Every entry is to be set down a second time, precisely as written.

Stored data entries
◆ ◆ ◆ ◆ ◆
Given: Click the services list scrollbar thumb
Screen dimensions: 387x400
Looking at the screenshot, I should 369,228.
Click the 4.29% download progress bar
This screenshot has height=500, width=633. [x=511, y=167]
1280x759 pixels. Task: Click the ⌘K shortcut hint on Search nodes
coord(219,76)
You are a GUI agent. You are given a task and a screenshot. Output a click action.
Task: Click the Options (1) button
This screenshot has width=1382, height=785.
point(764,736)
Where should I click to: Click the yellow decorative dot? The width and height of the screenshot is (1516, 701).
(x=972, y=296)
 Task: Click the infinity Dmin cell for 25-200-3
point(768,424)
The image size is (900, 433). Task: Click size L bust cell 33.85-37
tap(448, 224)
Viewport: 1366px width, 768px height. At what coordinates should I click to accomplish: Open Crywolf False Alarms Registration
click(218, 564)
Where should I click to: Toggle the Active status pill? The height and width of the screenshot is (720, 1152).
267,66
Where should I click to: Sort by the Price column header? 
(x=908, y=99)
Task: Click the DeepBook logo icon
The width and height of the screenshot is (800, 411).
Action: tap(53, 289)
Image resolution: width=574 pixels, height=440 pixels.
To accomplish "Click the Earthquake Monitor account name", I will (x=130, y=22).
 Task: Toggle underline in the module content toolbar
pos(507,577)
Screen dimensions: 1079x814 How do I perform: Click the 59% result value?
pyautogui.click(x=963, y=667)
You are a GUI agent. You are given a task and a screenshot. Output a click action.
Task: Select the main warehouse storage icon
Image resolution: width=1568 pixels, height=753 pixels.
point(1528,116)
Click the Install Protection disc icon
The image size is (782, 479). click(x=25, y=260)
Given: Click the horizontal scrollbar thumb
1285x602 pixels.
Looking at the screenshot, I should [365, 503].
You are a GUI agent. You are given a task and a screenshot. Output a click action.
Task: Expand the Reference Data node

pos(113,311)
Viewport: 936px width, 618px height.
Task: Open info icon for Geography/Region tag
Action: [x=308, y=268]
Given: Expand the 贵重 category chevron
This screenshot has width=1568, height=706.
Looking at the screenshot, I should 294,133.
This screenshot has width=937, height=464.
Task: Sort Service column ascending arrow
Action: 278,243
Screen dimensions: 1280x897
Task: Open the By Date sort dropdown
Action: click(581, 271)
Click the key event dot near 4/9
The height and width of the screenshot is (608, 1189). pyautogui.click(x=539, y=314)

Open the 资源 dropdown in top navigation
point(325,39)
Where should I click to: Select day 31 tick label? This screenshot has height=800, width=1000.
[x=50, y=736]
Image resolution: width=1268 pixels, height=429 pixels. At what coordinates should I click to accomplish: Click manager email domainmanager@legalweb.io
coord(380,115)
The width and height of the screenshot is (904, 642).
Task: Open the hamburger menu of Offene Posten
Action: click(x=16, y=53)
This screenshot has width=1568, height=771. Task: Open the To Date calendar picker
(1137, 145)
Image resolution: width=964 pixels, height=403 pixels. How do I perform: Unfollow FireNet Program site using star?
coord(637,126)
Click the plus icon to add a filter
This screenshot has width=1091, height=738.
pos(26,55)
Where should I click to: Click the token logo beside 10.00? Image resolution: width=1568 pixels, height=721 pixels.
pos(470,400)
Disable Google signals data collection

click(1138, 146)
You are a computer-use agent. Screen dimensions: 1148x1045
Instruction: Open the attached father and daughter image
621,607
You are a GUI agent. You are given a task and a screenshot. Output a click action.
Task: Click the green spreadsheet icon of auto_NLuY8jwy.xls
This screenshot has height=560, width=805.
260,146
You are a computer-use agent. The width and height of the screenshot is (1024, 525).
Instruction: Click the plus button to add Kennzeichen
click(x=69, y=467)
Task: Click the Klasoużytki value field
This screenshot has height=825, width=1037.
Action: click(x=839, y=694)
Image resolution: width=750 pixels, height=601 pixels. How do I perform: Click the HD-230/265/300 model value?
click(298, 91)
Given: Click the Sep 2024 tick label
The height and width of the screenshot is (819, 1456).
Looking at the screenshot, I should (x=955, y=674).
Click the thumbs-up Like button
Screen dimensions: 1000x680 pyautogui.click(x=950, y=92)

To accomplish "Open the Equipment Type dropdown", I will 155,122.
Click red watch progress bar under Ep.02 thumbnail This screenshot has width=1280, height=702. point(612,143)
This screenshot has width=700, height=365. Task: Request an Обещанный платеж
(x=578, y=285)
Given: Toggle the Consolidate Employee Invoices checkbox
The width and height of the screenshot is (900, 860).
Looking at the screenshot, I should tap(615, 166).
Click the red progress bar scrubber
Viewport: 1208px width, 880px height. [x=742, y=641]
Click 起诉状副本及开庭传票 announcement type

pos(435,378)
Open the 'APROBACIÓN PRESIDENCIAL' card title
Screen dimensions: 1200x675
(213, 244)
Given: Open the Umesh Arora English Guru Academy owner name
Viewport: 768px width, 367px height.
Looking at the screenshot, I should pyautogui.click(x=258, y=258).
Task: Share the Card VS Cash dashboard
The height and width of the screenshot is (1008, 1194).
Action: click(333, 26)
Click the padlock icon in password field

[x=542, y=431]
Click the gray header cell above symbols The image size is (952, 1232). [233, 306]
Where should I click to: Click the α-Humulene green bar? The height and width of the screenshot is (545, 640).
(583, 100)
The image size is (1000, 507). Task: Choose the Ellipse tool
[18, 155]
◆ ◆ ◆ ◆ ◆
◆ Expected output
Given: Click the services list scrollbar thumb
Screen dimensions: 387x400
Looking at the screenshot, I should 369,228.
Click the 4.29% download progress bar
This screenshot has height=500, width=633. [x=511, y=167]
1280x759 pixels. Task: Click the ⌘K shortcut hint on Search nodes
coord(219,76)
You are a GUI agent. You are given a task and a screenshot. Output a click action.
Task: Click the Options (1) button
This screenshot has width=1382, height=785.
point(764,736)
Where should I click to: Click the yellow decorative dot? The width and height of the screenshot is (1516, 701).
(x=972, y=296)
 Task: Click the infinity Dmin cell for 25-200-3
point(768,424)
The image size is (900, 433). Task: Click size L bust cell 33.85-37
tap(448, 224)
Viewport: 1366px width, 768px height. At what coordinates should I click to accomplish: Open Crywolf False Alarms Registration
click(218, 564)
Where should I click to: Toggle the Active status pill? The height and width of the screenshot is (720, 1152).
267,66
Where should I click to: Sort by the Price column header? 
(x=908, y=99)
Task: Click the DeepBook logo icon
The width and height of the screenshot is (800, 411).
Action: tap(53, 289)
Image resolution: width=574 pixels, height=440 pixels.
To accomplish "Click the Earthquake Monitor account name", I will (x=130, y=22).
 Task: Toggle underline in the module content toolbar
pos(507,577)
Screen dimensions: 1079x814 How do I perform: Click the 59% result value?
pyautogui.click(x=963, y=667)
You are a GUI agent. You are given a task and a screenshot. Output a click action.
Task: Select the main warehouse storage icon
Image resolution: width=1568 pixels, height=753 pixels.
point(1528,116)
Click the Install Protection disc icon
The image size is (782, 479). click(x=25, y=260)
Given: Click the horizontal scrollbar thumb
1285x602 pixels.
Looking at the screenshot, I should [365, 503].
You are a GUI agent. You are given a task and a screenshot. Output a click action.
Task: Expand the Reference Data node

pos(113,311)
Viewport: 936px width, 618px height.
Task: Open info icon for Geography/Region tag
Action: [x=308, y=268]
Given: Expand the 贵重 category chevron
This screenshot has width=1568, height=706.
Looking at the screenshot, I should 294,133.
This screenshot has width=937, height=464.
Task: Sort Service column ascending arrow
Action: 278,243
Screen dimensions: 1280x897
Task: Open the By Date sort dropdown
Action: click(581, 271)
Click the key event dot near 4/9
The height and width of the screenshot is (608, 1189). pyautogui.click(x=539, y=314)

Open the 资源 dropdown in top navigation
point(325,39)
Where should I click to: Select day 31 tick label? This screenshot has height=800, width=1000.
[x=50, y=736]
Image resolution: width=1268 pixels, height=429 pixels. At what coordinates should I click to accomplish: Click manager email domainmanager@legalweb.io
coord(380,115)
The width and height of the screenshot is (904, 642).
Task: Open the hamburger menu of Offene Posten
Action: click(x=16, y=53)
This screenshot has width=1568, height=771. Task: Open the To Date calendar picker
(1137, 145)
Image resolution: width=964 pixels, height=403 pixels. How do I perform: Unfollow FireNet Program site using star?
coord(637,126)
Click the plus icon to add a filter
This screenshot has width=1091, height=738.
pos(26,55)
Where should I click to: Click the token logo beside 10.00? Image resolution: width=1568 pixels, height=721 pixels.
pos(470,400)
Disable Google signals data collection

click(1138, 146)
You are a computer-use agent. Screen dimensions: 1148x1045
Instruction: Open the attached father and daughter image
621,607
You are a GUI agent. You are given a task and a screenshot. Output a click action.
Task: Click the green spreadsheet icon of auto_NLuY8jwy.xls
This screenshot has height=560, width=805.
260,146
You are a computer-use agent. The width and height of the screenshot is (1024, 525).
Instruction: Click the plus button to add Kennzeichen
click(x=69, y=467)
Task: Click the Klasoużytki value field
This screenshot has height=825, width=1037.
Action: click(x=839, y=694)
Image resolution: width=750 pixels, height=601 pixels. How do I perform: Click the HD-230/265/300 model value?
click(298, 91)
Given: Click the Sep 2024 tick label
The height and width of the screenshot is (819, 1456).
Looking at the screenshot, I should (x=955, y=674).
Click the thumbs-up Like button
Screen dimensions: 1000x680 pyautogui.click(x=950, y=92)

To accomplish "Open the Equipment Type dropdown", I will 155,122.
Click red watch progress bar under Ep.02 thumbnail This screenshot has width=1280, height=702. point(612,143)
This screenshot has width=700, height=365. Task: Request an Обещанный платеж
(x=578, y=285)
Given: Toggle the Consolidate Employee Invoices checkbox
The width and height of the screenshot is (900, 860).
Looking at the screenshot, I should tap(615, 166).
Click the red progress bar scrubber
Viewport: 1208px width, 880px height. [x=742, y=641]
Click 起诉状副本及开庭传票 announcement type

pos(435,378)
Open the 'APROBACIÓN PRESIDENCIAL' card title
Screen dimensions: 1200x675
(213, 244)
Given: Open the Umesh Arora English Guru Academy owner name
Viewport: 768px width, 367px height.
Looking at the screenshot, I should pyautogui.click(x=258, y=258).
Task: Share the Card VS Cash dashboard
The height and width of the screenshot is (1008, 1194).
Action: click(333, 26)
Click the padlock icon in password field

[x=542, y=431]
Click the gray header cell above symbols The image size is (952, 1232). [233, 306]
Where should I click to: Click the α-Humulene green bar? The height and width of the screenshot is (545, 640).
(583, 100)
The image size is (1000, 507). Task: Choose the Ellipse tool
[18, 155]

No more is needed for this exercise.